Intervention de Catherine Teitgen-Colly

Réunion du 22 octobre 2014 à 16h15
Délégation de l'assemblée nationale aux droits des femmes et à l'égalité des chances entre les hommes et les femmes

Catherine Teitgen-Colly, vice-présidente de la Commission nationale consultative des droits de l'homme, CNCDH :

Certaines notions, comme celle du pays d'origine sûr, du pays tiers sûr ou de la demande manifestement infondée ont été introduites dans les résolutions de Londres des 30 novembre et 1er décembre 1992, à l'époque où l'asile faisait l'objet d'une coopération intergouvernementale. Il était alors traité par les ministères de l'intérieur en même temps que les questions d'immigration. Ces notions restrictives du droit d'asile ont été pérennisées ensuite à l'issue de la communautarisation des politiques d'asile.

La notion de pays d'origine sûr a été très critiquée parce qu'à l'époque, elle était imparfaitement définie. Les directives « procédures » de l'Union européenne l'ont depuis définie, mais cette définition, qui figure en annexe, ne constitue pas une réelle garantie. En effet, il ne suffit pas d'avoir ratifié les instruments internationaux de protection des droits de l'homme pour que ceux-ci soient effectivement protégés, les critères de sûreté sont tels qu'aucun pays ne peut objectivement y satisfaire. Une telle qualification relève dès lors de la fiction.

Cette notion de pays d'origine sûr aurait toutefois pu présenter un minimum de pertinence si l'Union européenne était parvenue à établir une liste européenne des pays d'origine sûrs. Mais l'idée en a été abandonnée. De ce fait, chaque pays établit sa propre liste au regard de son histoire politique et des liens qu'il a avec certains pays. En outre, comme nous l'avions fait remarquer à l'ancien ministre de l'immigration, de l'intégration et de l'identité nationale, M. Éric Besson, il est assez troublant de constater que l'on qualifie souvent de pays d'origine sûr le pays qui est classé premier par l'importance de ses demandeurs d'asile arrivant sur le sol français. Cette notion de pays d'origine sûr a donc pu être utilisée pour réguler les flux migratoires.
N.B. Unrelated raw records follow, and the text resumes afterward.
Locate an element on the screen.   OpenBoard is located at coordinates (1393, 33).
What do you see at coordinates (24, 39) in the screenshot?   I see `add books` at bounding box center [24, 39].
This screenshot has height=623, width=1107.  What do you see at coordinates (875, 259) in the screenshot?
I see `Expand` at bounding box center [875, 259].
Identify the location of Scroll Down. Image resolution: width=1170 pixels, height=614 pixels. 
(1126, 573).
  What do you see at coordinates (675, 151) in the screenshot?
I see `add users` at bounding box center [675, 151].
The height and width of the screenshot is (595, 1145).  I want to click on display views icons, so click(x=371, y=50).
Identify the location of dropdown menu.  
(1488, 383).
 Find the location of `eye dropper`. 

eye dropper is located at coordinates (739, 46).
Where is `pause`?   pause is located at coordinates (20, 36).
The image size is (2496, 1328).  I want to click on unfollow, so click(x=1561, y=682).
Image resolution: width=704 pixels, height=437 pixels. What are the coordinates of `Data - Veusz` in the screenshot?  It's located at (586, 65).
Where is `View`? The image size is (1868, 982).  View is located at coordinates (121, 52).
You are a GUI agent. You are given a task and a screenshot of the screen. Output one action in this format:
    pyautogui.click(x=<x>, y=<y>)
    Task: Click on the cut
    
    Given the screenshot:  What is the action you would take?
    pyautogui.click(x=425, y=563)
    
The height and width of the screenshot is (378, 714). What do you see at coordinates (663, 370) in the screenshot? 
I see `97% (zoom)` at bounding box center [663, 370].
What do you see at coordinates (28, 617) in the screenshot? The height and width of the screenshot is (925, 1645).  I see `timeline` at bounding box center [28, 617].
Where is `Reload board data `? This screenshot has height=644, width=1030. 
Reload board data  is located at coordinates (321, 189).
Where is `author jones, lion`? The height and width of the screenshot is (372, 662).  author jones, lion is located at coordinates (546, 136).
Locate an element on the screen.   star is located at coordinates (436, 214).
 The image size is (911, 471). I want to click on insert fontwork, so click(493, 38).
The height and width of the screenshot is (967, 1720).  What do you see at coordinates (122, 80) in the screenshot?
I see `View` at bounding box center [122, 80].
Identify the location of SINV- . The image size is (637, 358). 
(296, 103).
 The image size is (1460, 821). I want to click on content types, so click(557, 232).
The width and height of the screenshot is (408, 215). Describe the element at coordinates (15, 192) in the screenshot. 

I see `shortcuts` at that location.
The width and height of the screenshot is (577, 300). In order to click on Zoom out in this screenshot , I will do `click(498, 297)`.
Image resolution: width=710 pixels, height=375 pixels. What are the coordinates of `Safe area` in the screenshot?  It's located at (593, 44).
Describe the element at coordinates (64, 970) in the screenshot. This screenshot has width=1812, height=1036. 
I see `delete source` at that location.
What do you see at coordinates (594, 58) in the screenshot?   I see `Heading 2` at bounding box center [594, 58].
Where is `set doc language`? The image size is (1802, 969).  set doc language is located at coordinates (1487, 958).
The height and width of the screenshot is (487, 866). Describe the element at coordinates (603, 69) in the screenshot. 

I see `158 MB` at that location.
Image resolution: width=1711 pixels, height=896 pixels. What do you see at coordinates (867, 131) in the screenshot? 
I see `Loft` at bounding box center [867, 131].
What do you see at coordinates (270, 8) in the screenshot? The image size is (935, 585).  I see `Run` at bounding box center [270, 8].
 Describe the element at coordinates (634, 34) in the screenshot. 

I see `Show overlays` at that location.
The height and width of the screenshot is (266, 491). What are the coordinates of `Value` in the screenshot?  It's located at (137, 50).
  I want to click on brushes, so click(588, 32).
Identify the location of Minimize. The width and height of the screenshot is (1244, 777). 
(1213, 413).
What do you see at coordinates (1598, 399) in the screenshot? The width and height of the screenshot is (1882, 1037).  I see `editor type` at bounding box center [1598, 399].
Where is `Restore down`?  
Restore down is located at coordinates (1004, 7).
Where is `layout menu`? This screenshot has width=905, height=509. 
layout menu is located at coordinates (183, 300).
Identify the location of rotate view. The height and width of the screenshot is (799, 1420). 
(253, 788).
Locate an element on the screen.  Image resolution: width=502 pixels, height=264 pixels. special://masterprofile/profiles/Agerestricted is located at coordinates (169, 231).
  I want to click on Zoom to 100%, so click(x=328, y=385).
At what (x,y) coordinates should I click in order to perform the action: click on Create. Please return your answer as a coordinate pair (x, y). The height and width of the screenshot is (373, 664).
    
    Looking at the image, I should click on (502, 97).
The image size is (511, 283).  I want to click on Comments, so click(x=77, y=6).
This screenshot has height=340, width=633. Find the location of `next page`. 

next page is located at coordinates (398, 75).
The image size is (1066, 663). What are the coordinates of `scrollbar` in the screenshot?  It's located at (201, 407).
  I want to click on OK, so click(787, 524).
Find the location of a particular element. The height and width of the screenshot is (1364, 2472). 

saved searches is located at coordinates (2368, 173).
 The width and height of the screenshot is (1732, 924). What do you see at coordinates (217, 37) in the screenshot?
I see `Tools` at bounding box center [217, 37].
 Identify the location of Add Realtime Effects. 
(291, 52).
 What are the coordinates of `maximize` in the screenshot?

Enfin, la présence ou non de certains pays sur la liste des pays d'origine sûrs peut s'expliquer par des raisons diplomatiques.

Dans notre pays, il y a eu déjà neuf listes successives, qui donnent régulièrement lieu à contentieux devant le Conseil d'État. Ce fut récemment le cas pour le Kosovo, dont l'inscription sur la liste s'est trouvée annulée. Il y a donc une grande volatilité de la notion de sûreté et de pays d'origine sûr. Pourtant, l'inscription du pays d'origine est déterminante pour la suite de la procédure. Aujourd'hui, les personnes venant d'un pays d'origine sûr n'ont pas droit au séjour provisoire mais peuvent seulement se maintenir sur le territoire jusqu'à ce que l'OFPRA ait statué. Demain, elles seront placées en procédure accélérée avec un « droit au maintien » jusqu'à décision de la CNDA.

Je tiens à réagir à ce que vous venez de dire sur la distorsion qui peut exister entre le droit et la pratique. Ainsi, le Mali figurait sur la première liste des pays d'origine sûrs établie en 2005 sans que soit dissocié le cas des femmes de celui des hommes. On considérait alors que la situation politique au Mali était suffisamment stabilisée, que son régime était démocratique, et l'on prenait en compte le fait qu'il avait adopté un ensemble d'instruments en faveur des droits de l'homme. Contesté une première fois sans succès, il a fallu attendre 2010 pour voir cette inscription en partie annulée par le Conseil d'État qui a alors jugé que ce pays ne pouvait être considéré comme un pays d'origine sûr pour les femmes, en raison des pratiques de mutilations sexuelles, qui n'avaient rien de résiduel.

En conclusion, cette notion n'est pas pertinente et constitue seulement un instrument de régulation de la demande d'asile.